I’ve been refreshing @OpenGradient ’s “high-performance with verifiability” nonsense nonstop lately. Old bag holders see these two words and automatically feel like it’s just big-promise fluff, but when I dug into the underlying logic, I found it’s not pure concept packaging. Today I’ll break down why it dares to hype this hard.
In the past, layer-1 chains were too stubborn to handle big models. Say there are 100 nodes. If you want to run a giant 70B-parameter network, those 100 machines would each have to recompute everything just to reach consensus. The compute bill gets burned through instantly, and even then the output mostly won’t match 1:1. Going head-to-head to run it on-chain is basically a dead end.
#OPG ’s team’s HACA architecture separates execution from verification. In their design, inference nodes are like back-kitchen chefs—full power, spitting out results to users at near speed-of-light. The system uses TEE or ZKML to package a math-grade quality inspection report, then asynchronously hands it to all nodes.

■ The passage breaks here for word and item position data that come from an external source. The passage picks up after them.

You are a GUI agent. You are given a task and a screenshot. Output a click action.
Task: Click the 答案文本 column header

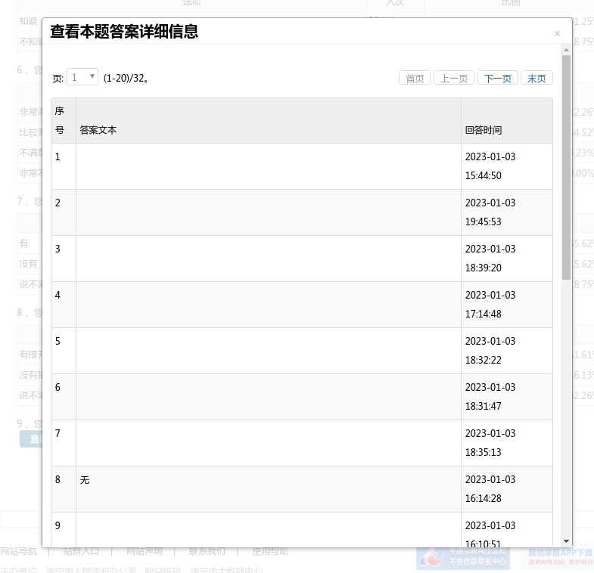click(98, 130)
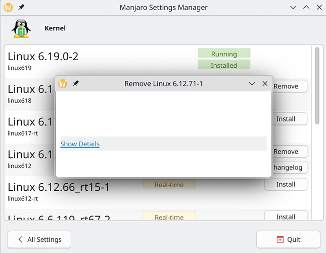326x253 pixels.
Task: Open the Manjaro Settings Manager titlebar app icon
Action: tap(8, 8)
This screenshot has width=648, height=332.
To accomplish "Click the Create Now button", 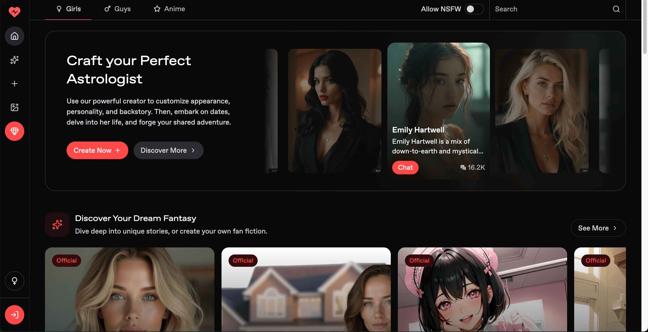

All nodes only need to check the report in a few milliseconds. They don’t care whether cooking took 10 seconds or 1 minute—that’s the real truth that makes it unnecessary for the chain to run the heavy lifting. The big guys with GPUs can earn the hard-earned money as inference nodes, while the main chain nodes have an extremely low barrier and only stamp verification. Data nodes securely fetch the data under TEE protection.
The massive model files and ZKML proofs are all tossed onto Walrus, while the chain keeps only ultra-minimal reference IDs. The chain’s foundation is Cosmos SDK + CometBFT, fully compatible with EVM—MetaMask and Hardhat you use every day integrate seamlessly. I heard that in the future, you can natively call inference via Solidity contracts. The imagination space is just off the charts.$OPG
Strip out the heavy and slow execution, keep the lightweight verification on-chain for gradual record-keeping—that feedback loop is hard to find any flaws in. But even a theory that seems airtight still has to survive the real-world “toxic data” once the mainnet goes live. If you’re watching the Web3 infrastructure track, this is absolutely worth reserving a spot for in your watch list.
In the past, layer-1 chains were too stubborn to handle big models. Say there are 100 nodes. If you want to run a giant 70B-parameter network, those 100 machines would each have to recompute everything just to reach consensus. The compute bill gets burned through instantly, and even then the output mostly won’t match 1:1. Going head-to-head to run it on-chain is basically a dead end.
#OPG ’s team’s HACA architecture separates execution from verification. In their design, inference nodes are like back-kitchen chefs—full power, spitting out results to users at near speed-of-light. The system uses TEE or ZKML to package a math-grade quality inspection report, then asynchronously hands it to all nodes.
All nodes only need to check the report in a few milliseconds. They don’t care whether cooking took 10 seconds or 1 minute—that’s the real truth that makes it unnecessary for the chain to run the heavy lifting. The big guys with GPUs can earn the hard-earned money as inference nodes, while the main chain nodes have an extremely low barrier and only stamp verification. Data nodes securely fetch the data under TEE protection.
The massive model files and ZKML proofs are all tossed onto Walrus, while the chain keeps only ultra-minimal reference IDs. The chain’s foundation is Cosmos SDK + CometBFT, fully compatible with EVM—MetaMask and Hardhat you use every day integrate seamlessly. I heard that in the future, you can natively call inference via Solidity contracts. The imagination space is just off the charts.$OPG
Strip out the heavy and slow execution, keep the lightweight verification on-chain for gradual record-keeping—that feedback loop is hard to find any flaws in. But even a theory that seems airtight still has to survive the real-world “toxic data” once the mainnet goes live. If you’re watching the Web3 infrastructure track, this is absolutely worth reserving a spot for in your watch list.